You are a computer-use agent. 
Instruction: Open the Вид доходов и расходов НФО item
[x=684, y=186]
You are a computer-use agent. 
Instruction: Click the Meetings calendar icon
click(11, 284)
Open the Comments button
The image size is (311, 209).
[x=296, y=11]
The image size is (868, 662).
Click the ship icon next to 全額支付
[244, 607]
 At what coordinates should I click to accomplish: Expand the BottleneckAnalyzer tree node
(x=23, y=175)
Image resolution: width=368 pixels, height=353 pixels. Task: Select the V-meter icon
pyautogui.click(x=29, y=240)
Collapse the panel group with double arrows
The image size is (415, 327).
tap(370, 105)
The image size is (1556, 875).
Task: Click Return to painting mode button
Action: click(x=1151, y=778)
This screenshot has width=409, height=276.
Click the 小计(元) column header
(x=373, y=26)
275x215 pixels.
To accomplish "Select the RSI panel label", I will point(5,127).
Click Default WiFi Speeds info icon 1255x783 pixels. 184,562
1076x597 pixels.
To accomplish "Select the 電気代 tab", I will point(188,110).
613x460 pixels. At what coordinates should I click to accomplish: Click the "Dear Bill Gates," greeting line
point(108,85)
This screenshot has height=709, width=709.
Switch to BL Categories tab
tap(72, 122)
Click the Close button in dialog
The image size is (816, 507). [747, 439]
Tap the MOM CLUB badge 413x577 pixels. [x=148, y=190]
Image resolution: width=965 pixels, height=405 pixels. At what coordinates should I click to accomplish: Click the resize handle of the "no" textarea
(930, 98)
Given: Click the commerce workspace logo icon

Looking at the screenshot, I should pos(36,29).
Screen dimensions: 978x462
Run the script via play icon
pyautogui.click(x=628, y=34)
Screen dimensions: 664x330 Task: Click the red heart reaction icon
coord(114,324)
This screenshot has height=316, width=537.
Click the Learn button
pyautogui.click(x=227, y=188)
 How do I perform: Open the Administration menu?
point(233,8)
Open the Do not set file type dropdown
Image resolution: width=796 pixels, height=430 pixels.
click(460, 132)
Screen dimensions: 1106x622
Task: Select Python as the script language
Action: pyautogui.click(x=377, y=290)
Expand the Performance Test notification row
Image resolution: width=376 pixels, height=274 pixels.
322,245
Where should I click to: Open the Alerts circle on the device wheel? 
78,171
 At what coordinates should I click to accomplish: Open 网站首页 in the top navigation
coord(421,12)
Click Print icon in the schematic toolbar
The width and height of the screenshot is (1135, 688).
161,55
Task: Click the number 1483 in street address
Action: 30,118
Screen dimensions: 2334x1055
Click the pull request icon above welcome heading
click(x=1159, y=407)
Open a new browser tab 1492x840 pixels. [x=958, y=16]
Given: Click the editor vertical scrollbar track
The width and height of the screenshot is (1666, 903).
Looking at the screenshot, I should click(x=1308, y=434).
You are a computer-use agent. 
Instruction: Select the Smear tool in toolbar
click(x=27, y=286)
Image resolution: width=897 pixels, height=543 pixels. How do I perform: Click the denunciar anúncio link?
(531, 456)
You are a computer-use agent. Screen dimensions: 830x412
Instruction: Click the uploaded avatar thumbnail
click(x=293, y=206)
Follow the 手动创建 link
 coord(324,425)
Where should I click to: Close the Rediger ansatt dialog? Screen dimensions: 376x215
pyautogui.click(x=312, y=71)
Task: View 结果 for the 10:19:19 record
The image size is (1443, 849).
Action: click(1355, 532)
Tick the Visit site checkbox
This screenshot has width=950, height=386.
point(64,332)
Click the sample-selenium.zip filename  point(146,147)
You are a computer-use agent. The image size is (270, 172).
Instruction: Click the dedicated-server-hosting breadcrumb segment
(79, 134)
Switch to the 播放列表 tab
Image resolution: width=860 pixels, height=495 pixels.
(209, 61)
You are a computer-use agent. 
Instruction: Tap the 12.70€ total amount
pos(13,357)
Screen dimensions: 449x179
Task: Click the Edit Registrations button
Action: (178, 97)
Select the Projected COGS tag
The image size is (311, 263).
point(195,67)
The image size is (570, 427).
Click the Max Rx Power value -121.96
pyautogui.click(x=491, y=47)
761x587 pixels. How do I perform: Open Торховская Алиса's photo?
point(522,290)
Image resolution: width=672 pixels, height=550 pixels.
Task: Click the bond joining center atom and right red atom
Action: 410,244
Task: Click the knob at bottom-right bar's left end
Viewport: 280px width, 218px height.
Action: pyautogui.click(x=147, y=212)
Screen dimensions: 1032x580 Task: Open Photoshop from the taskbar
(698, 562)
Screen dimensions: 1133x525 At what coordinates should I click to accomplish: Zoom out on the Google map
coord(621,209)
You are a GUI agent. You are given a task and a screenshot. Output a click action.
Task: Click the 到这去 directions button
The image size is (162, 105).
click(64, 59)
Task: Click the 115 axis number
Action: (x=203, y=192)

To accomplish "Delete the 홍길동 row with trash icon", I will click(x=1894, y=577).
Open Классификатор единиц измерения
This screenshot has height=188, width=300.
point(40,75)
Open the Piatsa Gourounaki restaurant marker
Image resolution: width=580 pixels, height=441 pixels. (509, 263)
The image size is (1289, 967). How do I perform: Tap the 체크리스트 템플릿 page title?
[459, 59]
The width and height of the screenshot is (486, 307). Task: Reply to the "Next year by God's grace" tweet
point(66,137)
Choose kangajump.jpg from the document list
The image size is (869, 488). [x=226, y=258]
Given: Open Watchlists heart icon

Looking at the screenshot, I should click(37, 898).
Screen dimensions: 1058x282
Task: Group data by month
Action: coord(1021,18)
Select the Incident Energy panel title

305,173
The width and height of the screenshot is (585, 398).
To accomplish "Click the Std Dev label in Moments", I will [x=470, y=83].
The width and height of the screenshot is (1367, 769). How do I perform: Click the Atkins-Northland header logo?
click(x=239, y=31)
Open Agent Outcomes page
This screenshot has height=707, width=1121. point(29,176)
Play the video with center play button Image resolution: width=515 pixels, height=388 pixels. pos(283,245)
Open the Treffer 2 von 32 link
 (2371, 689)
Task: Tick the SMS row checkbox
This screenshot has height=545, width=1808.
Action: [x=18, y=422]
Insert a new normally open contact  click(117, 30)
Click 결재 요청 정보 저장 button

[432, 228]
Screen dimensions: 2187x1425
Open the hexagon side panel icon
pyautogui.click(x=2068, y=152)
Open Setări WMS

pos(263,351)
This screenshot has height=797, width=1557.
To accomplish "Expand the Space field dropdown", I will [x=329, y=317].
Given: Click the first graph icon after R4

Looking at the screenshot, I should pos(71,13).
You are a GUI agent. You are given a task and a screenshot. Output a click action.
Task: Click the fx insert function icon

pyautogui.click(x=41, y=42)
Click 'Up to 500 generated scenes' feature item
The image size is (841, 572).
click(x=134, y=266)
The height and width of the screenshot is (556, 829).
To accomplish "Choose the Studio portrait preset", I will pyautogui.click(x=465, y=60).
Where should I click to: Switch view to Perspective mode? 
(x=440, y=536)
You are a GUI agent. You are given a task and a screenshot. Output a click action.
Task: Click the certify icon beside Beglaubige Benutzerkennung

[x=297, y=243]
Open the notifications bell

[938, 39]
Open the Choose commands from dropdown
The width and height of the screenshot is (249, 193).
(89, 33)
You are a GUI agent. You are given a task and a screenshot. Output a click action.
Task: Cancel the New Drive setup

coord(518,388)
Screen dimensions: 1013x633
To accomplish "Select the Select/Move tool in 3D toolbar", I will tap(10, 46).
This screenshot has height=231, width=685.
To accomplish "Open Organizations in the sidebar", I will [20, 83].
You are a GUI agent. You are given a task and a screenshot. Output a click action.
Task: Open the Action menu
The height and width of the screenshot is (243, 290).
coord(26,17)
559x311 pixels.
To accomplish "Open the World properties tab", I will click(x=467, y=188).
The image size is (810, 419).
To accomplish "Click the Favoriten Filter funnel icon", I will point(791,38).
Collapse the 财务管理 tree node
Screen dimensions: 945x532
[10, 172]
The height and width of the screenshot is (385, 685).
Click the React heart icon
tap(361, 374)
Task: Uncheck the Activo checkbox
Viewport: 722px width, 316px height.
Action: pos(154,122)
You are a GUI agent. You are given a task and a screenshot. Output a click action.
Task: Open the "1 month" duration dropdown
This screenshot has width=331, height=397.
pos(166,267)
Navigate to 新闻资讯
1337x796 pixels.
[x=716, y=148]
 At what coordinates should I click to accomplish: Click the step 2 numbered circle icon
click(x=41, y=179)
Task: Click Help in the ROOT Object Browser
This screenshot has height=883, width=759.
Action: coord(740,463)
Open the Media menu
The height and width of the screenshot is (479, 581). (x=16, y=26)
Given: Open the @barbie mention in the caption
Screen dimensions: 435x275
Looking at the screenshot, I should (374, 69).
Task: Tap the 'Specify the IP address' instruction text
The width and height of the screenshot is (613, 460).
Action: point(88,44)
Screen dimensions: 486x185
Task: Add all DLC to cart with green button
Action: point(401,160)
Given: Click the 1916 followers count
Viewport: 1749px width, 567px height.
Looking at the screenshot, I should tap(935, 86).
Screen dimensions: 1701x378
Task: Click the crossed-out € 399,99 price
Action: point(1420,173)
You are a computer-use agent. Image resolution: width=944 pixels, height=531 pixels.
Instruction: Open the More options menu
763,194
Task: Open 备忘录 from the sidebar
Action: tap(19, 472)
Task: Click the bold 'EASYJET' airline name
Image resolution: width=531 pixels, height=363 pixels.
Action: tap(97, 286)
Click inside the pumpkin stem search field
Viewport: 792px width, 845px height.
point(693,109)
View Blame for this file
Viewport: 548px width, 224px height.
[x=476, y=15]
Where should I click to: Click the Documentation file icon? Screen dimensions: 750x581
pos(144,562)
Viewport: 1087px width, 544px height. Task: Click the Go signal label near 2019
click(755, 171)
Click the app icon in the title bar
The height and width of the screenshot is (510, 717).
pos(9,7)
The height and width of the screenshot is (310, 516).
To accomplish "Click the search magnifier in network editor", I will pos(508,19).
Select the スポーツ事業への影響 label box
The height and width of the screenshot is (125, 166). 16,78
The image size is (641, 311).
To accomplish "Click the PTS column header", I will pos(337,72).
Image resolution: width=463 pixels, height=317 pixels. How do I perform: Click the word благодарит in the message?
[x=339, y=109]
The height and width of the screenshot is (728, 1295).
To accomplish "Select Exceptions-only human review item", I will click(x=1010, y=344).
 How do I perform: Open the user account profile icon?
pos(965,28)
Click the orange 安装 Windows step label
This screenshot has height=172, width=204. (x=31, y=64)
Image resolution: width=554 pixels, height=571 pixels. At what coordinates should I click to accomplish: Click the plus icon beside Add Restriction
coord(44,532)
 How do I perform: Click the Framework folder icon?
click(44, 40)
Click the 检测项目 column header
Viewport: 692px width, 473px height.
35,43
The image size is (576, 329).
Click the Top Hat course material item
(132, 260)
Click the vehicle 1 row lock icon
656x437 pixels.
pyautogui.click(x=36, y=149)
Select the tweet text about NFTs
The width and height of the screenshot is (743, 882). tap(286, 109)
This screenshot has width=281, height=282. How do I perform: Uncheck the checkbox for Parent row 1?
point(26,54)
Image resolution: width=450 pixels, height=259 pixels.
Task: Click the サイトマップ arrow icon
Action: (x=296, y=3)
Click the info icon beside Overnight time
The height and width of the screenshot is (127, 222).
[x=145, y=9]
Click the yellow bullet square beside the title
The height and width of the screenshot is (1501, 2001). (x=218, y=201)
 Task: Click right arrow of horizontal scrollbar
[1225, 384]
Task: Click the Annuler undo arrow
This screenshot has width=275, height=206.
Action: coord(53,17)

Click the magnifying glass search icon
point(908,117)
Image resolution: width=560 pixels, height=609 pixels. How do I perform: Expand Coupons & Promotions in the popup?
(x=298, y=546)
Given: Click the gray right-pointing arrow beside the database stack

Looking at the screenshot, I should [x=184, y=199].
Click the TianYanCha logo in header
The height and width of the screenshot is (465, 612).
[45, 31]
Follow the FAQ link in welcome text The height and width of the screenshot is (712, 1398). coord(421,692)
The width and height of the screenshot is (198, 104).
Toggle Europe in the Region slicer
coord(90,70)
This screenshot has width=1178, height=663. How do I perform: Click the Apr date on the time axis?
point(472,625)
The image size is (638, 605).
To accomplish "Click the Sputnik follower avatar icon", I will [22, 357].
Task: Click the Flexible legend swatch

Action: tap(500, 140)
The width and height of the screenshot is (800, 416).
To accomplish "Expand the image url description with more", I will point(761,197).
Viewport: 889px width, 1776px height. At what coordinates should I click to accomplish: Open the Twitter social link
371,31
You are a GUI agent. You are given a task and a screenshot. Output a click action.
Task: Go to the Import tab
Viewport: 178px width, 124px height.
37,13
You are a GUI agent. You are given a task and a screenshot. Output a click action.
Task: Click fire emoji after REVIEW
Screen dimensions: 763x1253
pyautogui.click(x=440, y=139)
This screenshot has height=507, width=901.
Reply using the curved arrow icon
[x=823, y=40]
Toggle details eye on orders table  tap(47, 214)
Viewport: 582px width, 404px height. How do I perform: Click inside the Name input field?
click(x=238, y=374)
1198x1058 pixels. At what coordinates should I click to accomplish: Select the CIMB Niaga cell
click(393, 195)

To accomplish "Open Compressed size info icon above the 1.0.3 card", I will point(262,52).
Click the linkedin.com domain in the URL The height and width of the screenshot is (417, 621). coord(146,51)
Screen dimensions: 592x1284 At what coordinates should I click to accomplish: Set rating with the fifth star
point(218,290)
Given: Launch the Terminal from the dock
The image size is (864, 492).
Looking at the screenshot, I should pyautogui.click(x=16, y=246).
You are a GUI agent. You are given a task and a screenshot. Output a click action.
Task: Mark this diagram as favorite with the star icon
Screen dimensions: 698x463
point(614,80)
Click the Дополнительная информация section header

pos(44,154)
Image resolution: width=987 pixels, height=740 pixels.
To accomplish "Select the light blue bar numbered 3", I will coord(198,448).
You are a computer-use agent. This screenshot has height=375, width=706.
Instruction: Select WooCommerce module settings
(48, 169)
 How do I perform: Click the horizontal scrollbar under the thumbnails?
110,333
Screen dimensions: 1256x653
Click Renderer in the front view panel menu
——
WORK REQUIRED: Copy the rows word for word, from the line with "At what coordinates should I click to accomplish: Click the step" up to and including the line with "[x=476, y=15]".

RESULT OF THE EXERCISE:
 At what coordinates should I click to accomplish: Click the step 2 numbered circle icon
click(x=41, y=179)
Task: Click Help in the ROOT Object Browser
This screenshot has height=883, width=759.
Action: coord(740,463)
Open the Media menu
The height and width of the screenshot is (479, 581). (x=16, y=26)
Given: Open the @barbie mention in the caption
Screen dimensions: 435x275
Looking at the screenshot, I should (374, 69).
Task: Tap the 'Specify the IP address' instruction text
The width and height of the screenshot is (613, 460).
Action: point(88,44)
Screen dimensions: 486x185
Task: Add all DLC to cart with green button
Action: point(401,160)
Given: Click the 1916 followers count
Viewport: 1749px width, 567px height.
Looking at the screenshot, I should tap(935, 86).
Screen dimensions: 1701x378
Task: Click the crossed-out € 399,99 price
Action: point(1420,173)
You are a computer-use agent. Image resolution: width=944 pixels, height=531 pixels.
Instruction: Open the More options menu
763,194
Task: Open 备忘录 from the sidebar
Action: tap(19, 472)
Task: Click the bold 'EASYJET' airline name
Image resolution: width=531 pixels, height=363 pixels.
Action: tap(97, 286)
Click inside the pumpkin stem search field
Viewport: 792px width, 845px height.
point(693,109)
View Blame for this file
Viewport: 548px width, 224px height.
[x=476, y=15]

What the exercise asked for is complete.